It is getting to be that time of year. The time when retail stocks come into the spotlight due to the holiday shopping season and that means plenty of investors will be giving discretionary ETFs careful consideration. That is not a bad idea, given that the discretionary sector is usually a strong November performer.
The sector also has a tendency to deliver solid returns to investors into the first quarter as well. Speaking of returns, not all discretionary ETFs are created equal, something S&P Capital IQ points out in a recent research note.
"Thus far in 2012, some of the best performing sub-industries in the consumer discretionary sector are cable & satellite, homebuilding, household appliances and Internet retail. All of these are up more than 30% this year. In contrast, auto parts & equipment, casino & gaming, footwear and restaurants are all in the red," according to the note.
In other words, discretionary ETFs with large weights to stocks such as Amazon (AMZN) and Comcast (CMCSA) have performed well, but those performances have been hampered by exposure to stock such as Las Vegas Sands (LVS) and AutoZone (AZO).

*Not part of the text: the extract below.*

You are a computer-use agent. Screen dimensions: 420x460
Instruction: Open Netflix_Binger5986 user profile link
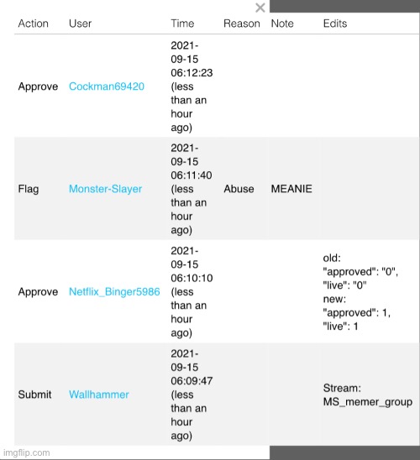(x=114, y=291)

"For one of the best performing groups, homebuilding, there is a negative fundamental outlook," S&P Capital IQ notes. "Meanwhile, two of the largest sub-industries, movies & entertainment and cable & satellite, have neutral outlooks."
Home to 82 stocks, the Consumer Discretionary Select Sector SPDR (XLY) is the largest discretionary ETF by assets with $3.35 billion. Comcast, Amazon and Priceline (PCLN) combine for about 15 percent of that fund's weight. By comparison, Nike and five auto-related retailers combine for less of XLY's than Comcast alone. XLY garnered a Marketweight rating from S&P.
The $311.1 million iShares Dow Jones U.S. Consumer Services Sector Index Fund (IYC) is a standout among discretionary ETFs, according to S&P. The firm rated IYC Overweight. Comcast, Amazon and eBay (EBAY) combine for 12.3 percent of the ETF's weight. Although IYC is home to almost 190 stocks, that broad lineup includes just six auto-related names and only token exposure to casino names. Combined, Las Vegas Sands, Wynn Resorts (WYNN) and MGM International (MGM) represent less than three percent of IYC's weight.
The Market Weight-rated Vanguard Consumer Discretionary ETF (VCR) devotes just 2.3 percent of its weight to auto retailers and 2.4 percent of its weight to casino names. Conversely, cable and Internet retail stocks combine for 18 percent of the fund's weight.
Among the trio of discretionary ETFs highlighted by S&P, the leader in year-to-date returns is IYC. Up 18.6 percent this year, the iShares fund nudges VCR and its 18.4 percent gain for top honors among major discretionary ETFs. IYC has also been significantly less volatile than XLY and VCR. IYC's year-to-date volatility is 12.5 percent compared to 14 percent for XLY and 14.7 percent for VCR.
IYC is the most expensive of the trio in terms of fees at 0.47 percent per year. XLY is the cheapest with an annual expense ratio of 0.18 percent. VCR charges 0.19 percent.